── Extracted information

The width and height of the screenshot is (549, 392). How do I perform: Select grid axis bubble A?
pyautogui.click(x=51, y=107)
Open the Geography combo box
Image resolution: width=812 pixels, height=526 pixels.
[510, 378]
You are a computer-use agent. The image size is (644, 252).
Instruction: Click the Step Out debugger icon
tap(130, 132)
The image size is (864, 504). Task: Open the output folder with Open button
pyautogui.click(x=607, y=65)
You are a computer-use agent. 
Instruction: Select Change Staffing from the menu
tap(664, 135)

────
── Extracted information

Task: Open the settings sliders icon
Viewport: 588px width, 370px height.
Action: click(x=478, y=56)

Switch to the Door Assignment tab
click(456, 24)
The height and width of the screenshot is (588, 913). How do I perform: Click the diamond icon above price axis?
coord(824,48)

────
── Extracted information

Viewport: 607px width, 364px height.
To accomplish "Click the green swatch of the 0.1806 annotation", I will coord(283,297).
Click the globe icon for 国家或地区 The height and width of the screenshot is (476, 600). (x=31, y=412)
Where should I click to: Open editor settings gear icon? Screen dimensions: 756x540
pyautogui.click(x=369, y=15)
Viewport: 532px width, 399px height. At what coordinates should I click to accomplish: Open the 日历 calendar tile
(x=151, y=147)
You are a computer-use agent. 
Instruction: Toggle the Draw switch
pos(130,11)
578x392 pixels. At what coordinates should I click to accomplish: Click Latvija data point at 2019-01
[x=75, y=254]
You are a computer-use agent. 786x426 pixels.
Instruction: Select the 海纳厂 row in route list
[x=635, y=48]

────

# [Required work]
Once each line with "agent" in the entries is counted, state the total and nothing else.

# [Solution to this problem]
4